**STORED DATA:**
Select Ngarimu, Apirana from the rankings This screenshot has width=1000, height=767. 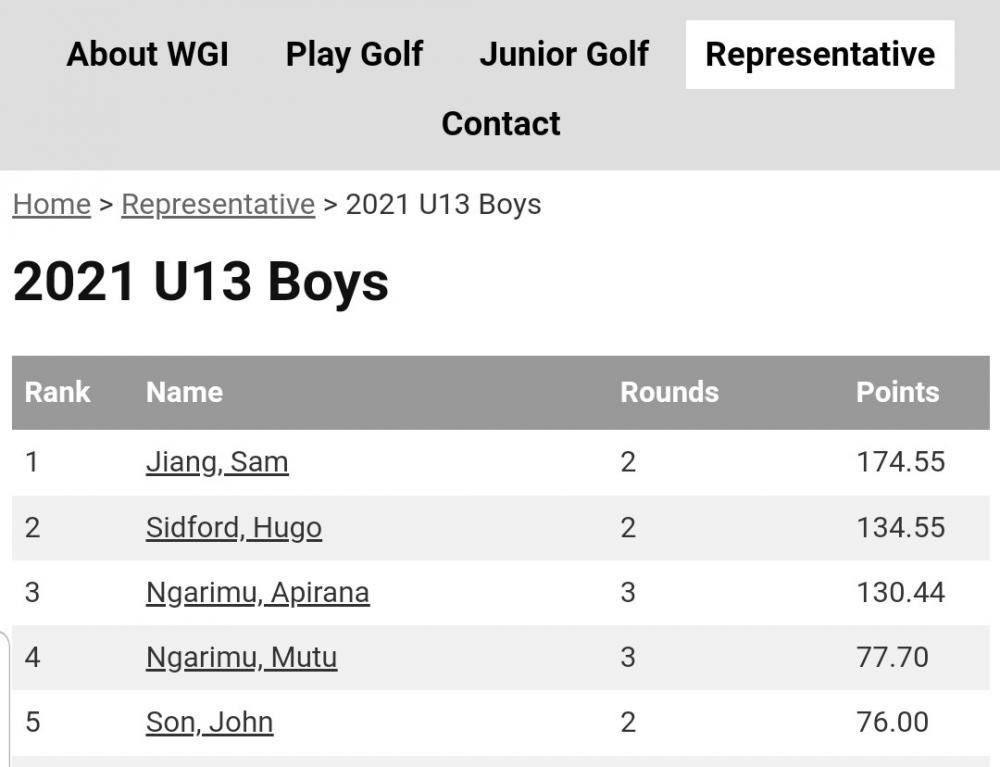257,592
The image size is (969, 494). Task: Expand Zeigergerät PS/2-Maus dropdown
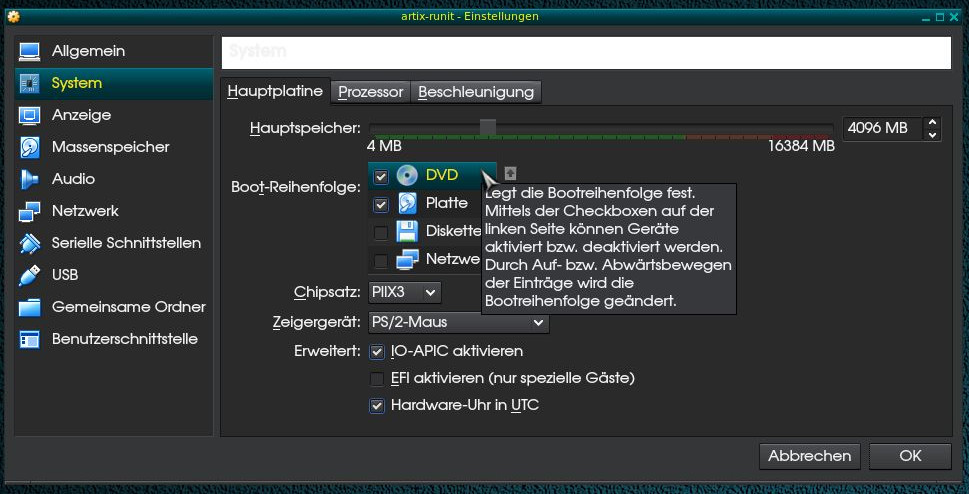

* * *

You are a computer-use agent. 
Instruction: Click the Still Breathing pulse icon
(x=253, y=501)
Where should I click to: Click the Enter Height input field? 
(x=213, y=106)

**WRITTEN EXERCISE:** Arrange as a JSON list of strings, one string per line, the material starting with the line that contains "You are a computer-use agent." and continuing through the line that contains "(x=213, y=106)", omitting any blank lines.

**ANSWER TO THE EXERCISE:**
[
  "You are a computer-use agent. ",
  "Instruction: Click the Still Breathing pulse icon",
  "(x=253, y=501)",
  "Where should I click to: Click the Enter Height input field? ",
  "(x=213, y=106)"
]